- [TASK] Please pick out every line of the material below that contains the word "Click", and copy each one. Case counts.

(Entries on target coordinates)
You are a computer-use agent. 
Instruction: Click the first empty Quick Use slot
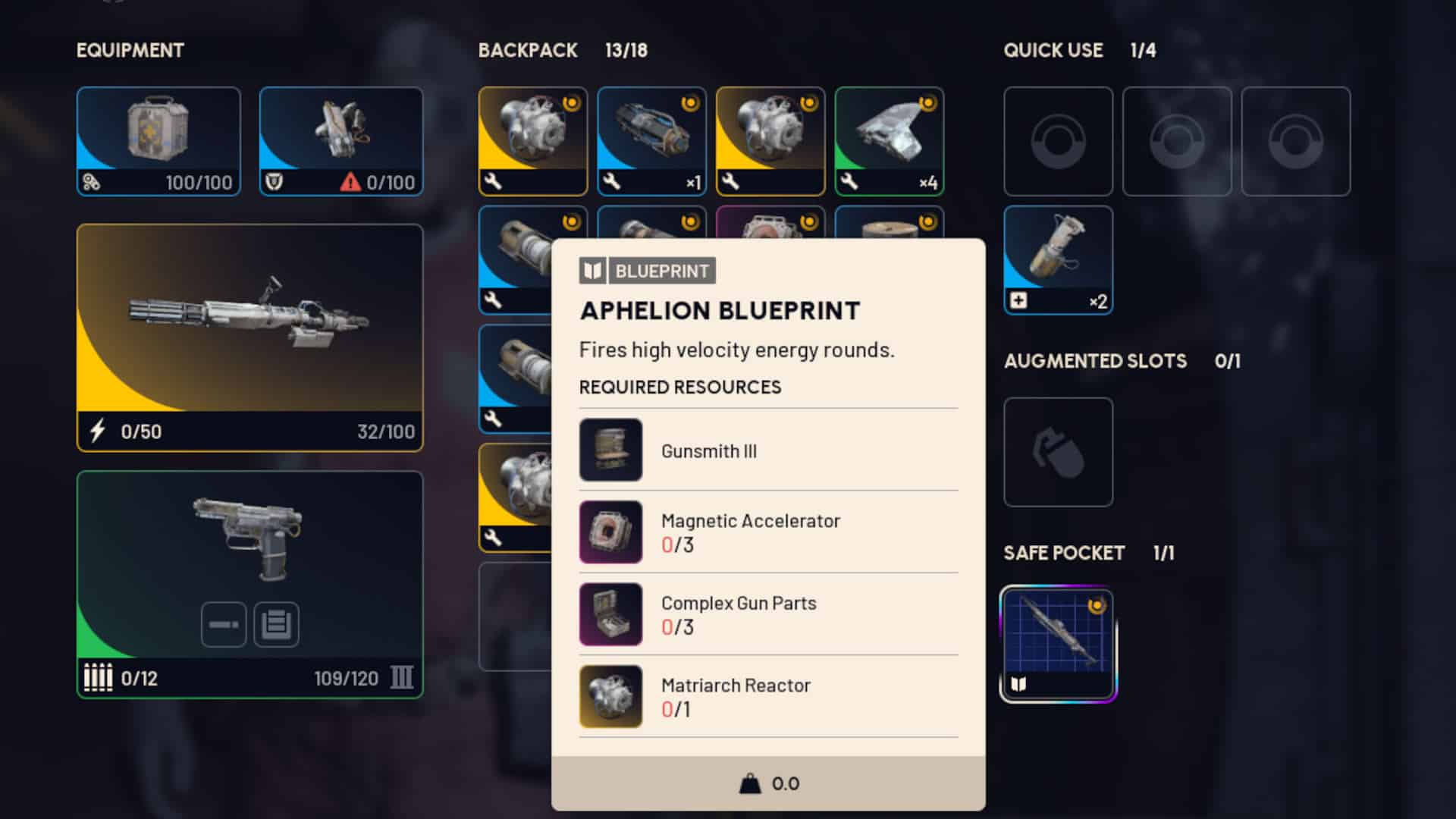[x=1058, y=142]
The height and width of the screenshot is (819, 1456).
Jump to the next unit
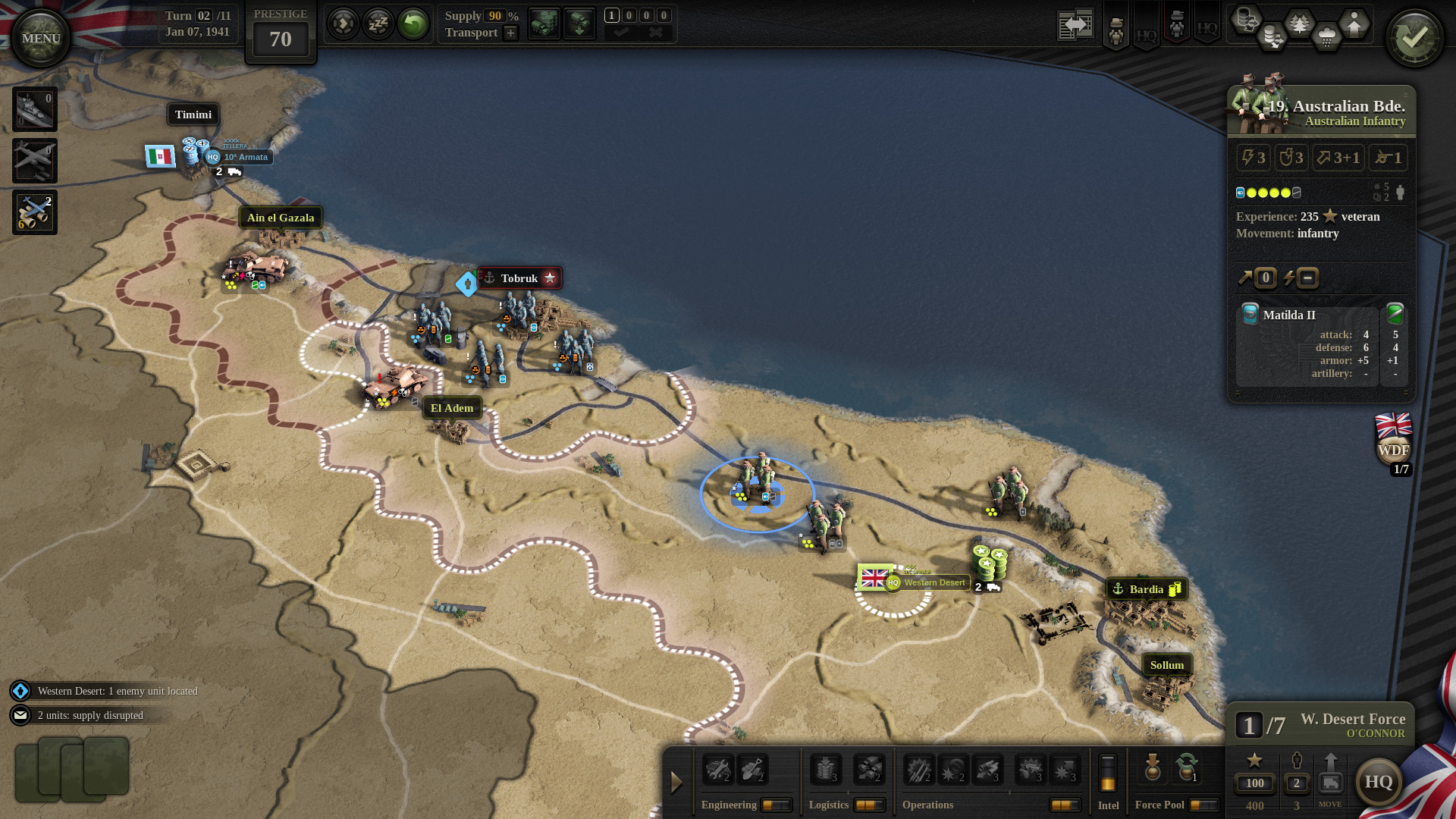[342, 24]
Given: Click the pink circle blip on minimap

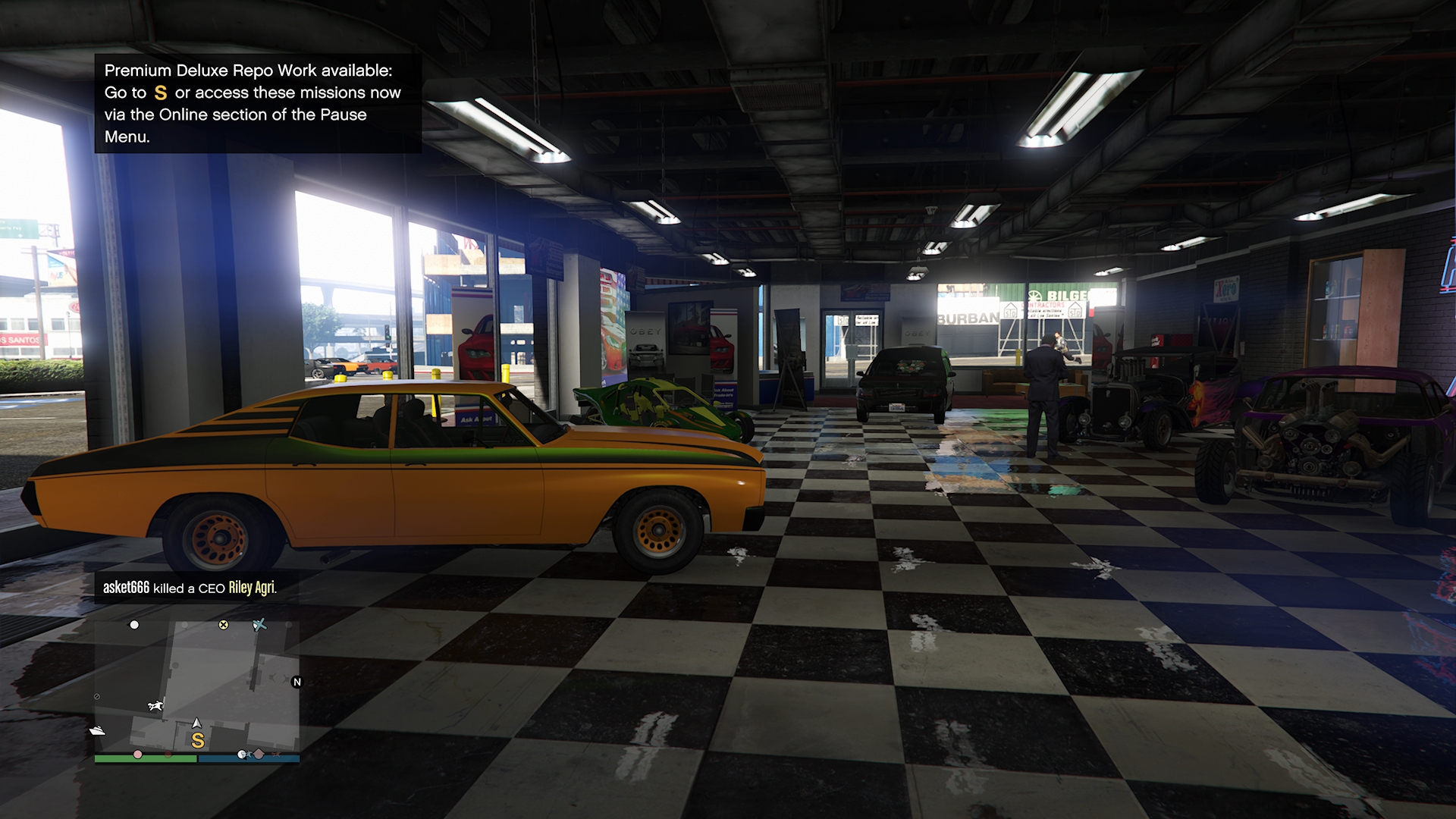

- [THE SOLUTION]
Instruction: Click the first empty Quick Use slot
Given: Click the pink circle blip on minimap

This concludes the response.